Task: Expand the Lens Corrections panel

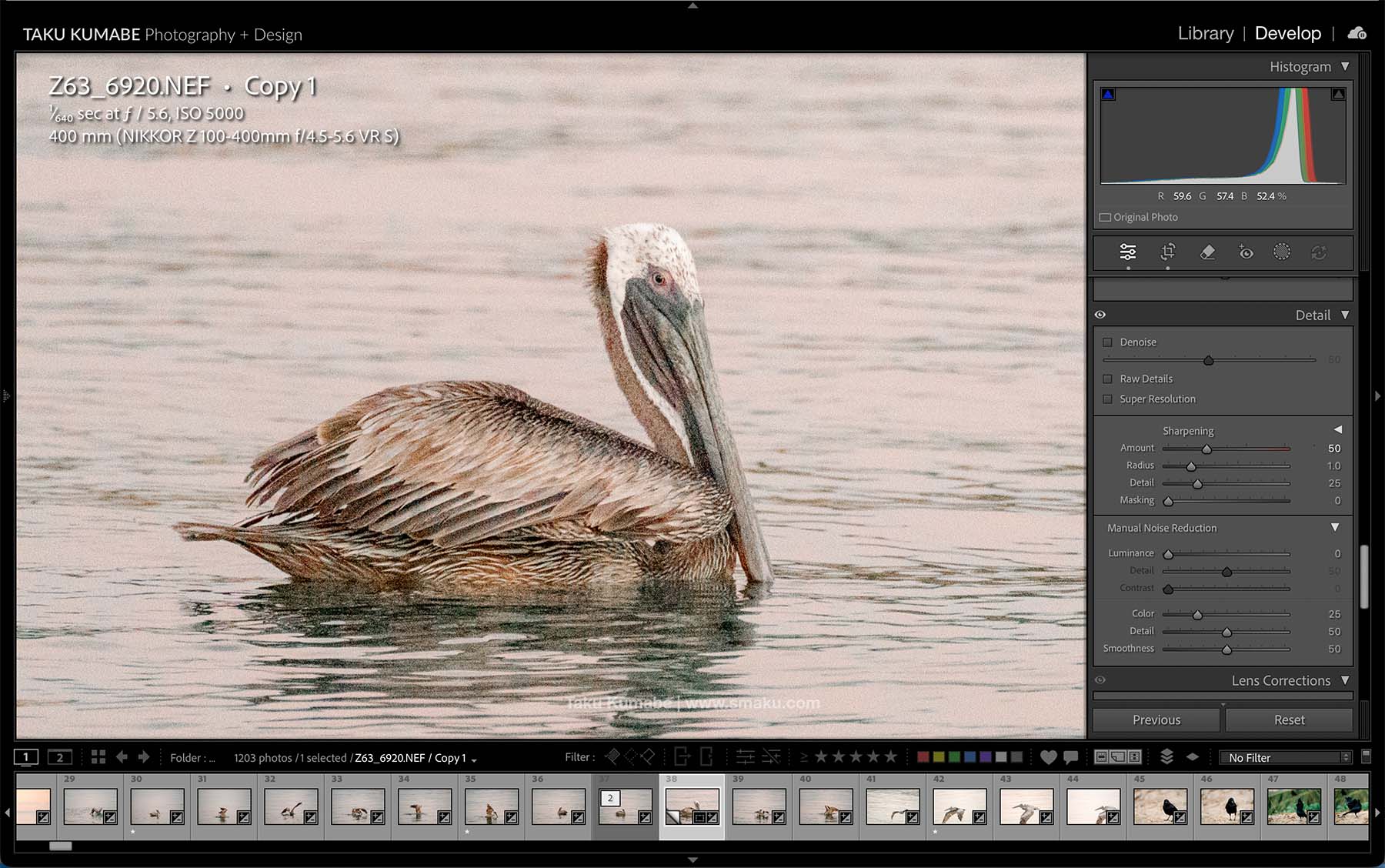Action: coord(1345,680)
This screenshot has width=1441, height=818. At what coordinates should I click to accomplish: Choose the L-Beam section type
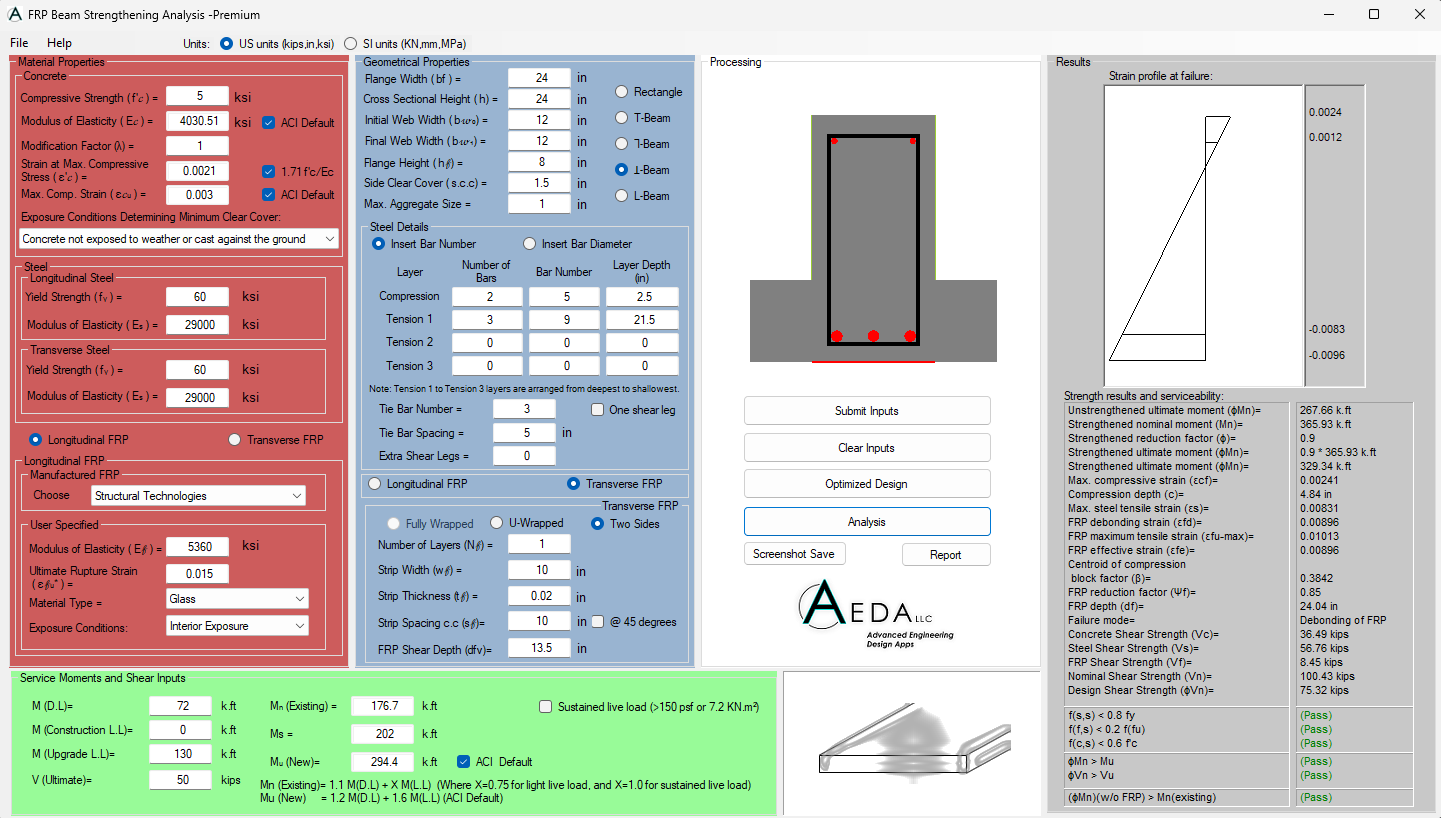pos(621,196)
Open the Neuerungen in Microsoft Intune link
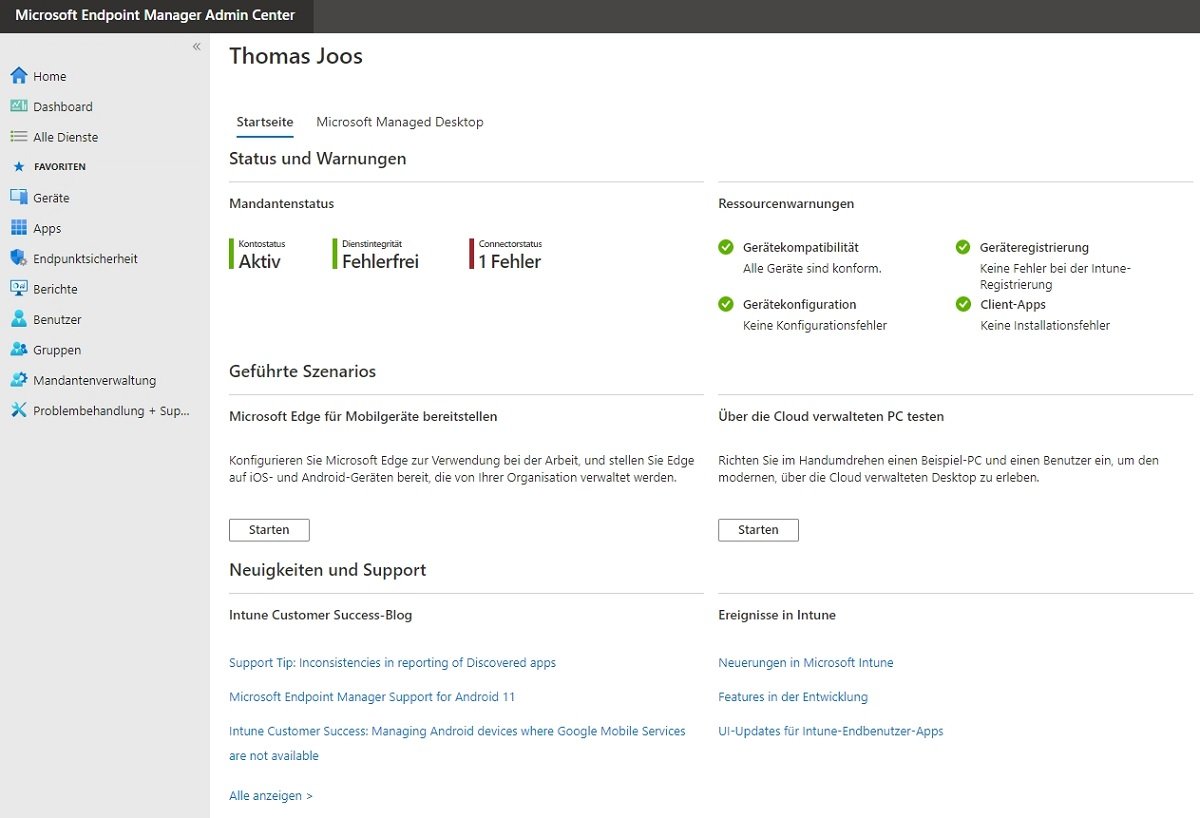 click(805, 662)
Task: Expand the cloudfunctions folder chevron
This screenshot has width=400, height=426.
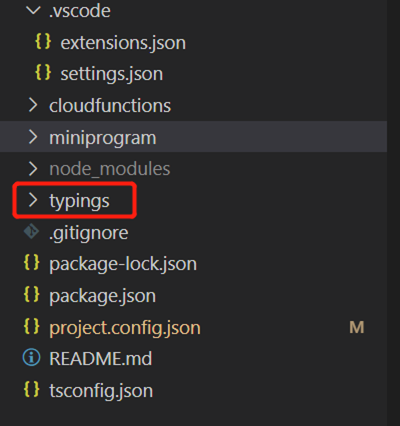Action: tap(33, 105)
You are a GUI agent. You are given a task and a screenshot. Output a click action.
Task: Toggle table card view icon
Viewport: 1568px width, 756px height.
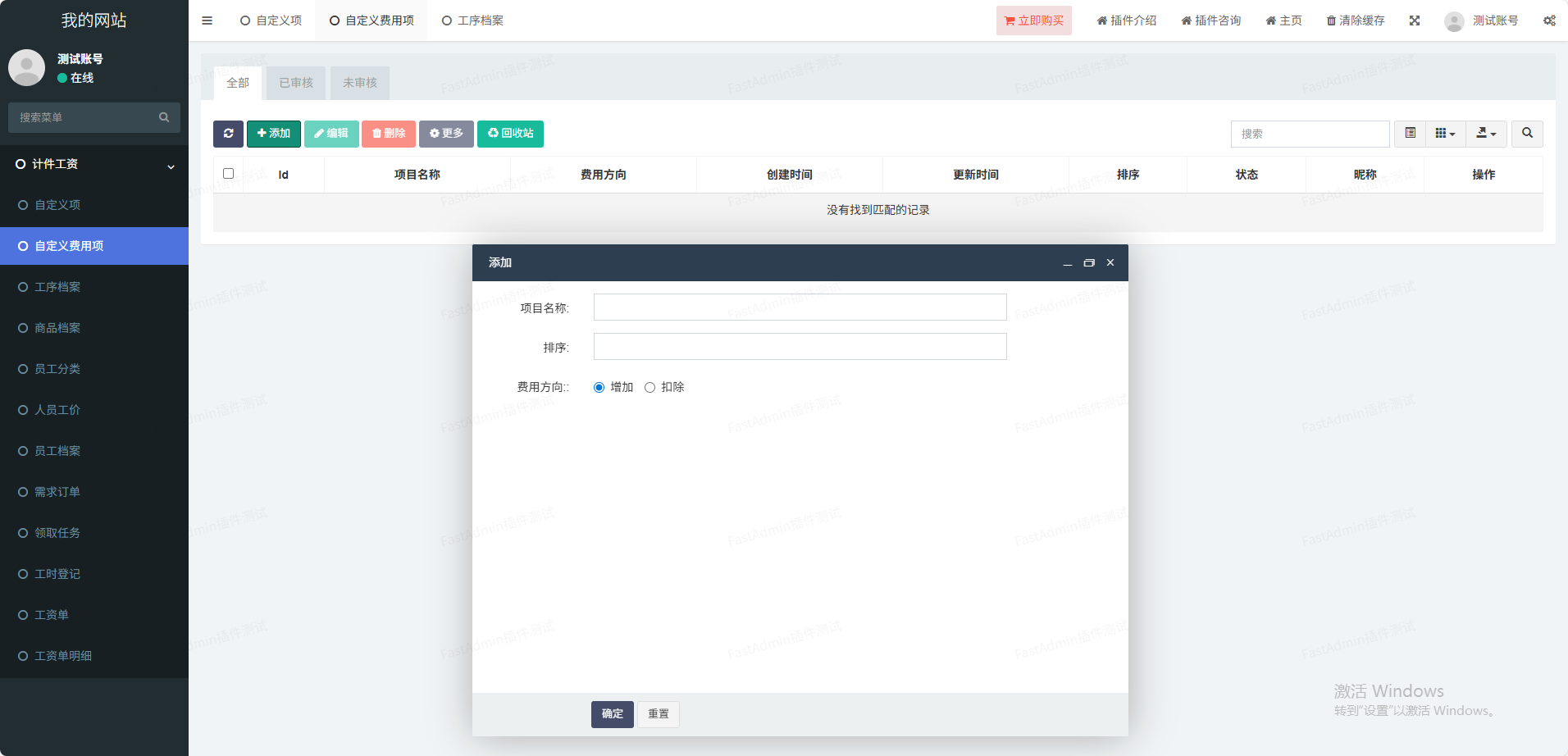pyautogui.click(x=1410, y=134)
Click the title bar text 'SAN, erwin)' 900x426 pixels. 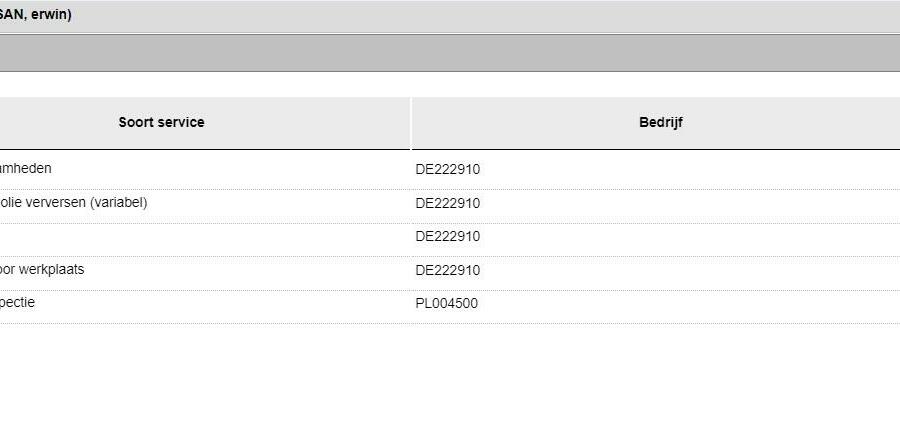pyautogui.click(x=36, y=16)
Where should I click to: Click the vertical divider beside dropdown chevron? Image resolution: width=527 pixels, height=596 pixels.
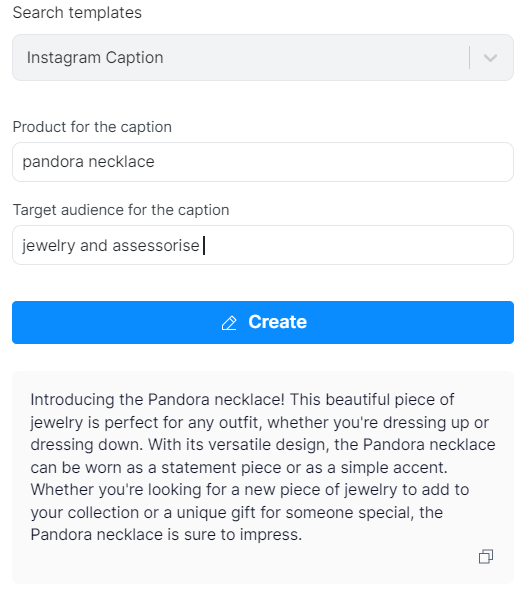tap(470, 58)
################
[WHAT YOU HAVE TO DO]
Could you restate exactly the lines from the line containing "Where should I" through the end of the listing, both ends included and nothing else, leaving the images out?

[EXPECTED OUTPUT]
Where should I click to: Click the vertical divider beside dropdown chevron? Image resolution: width=527 pixels, height=596 pixels.
tap(470, 58)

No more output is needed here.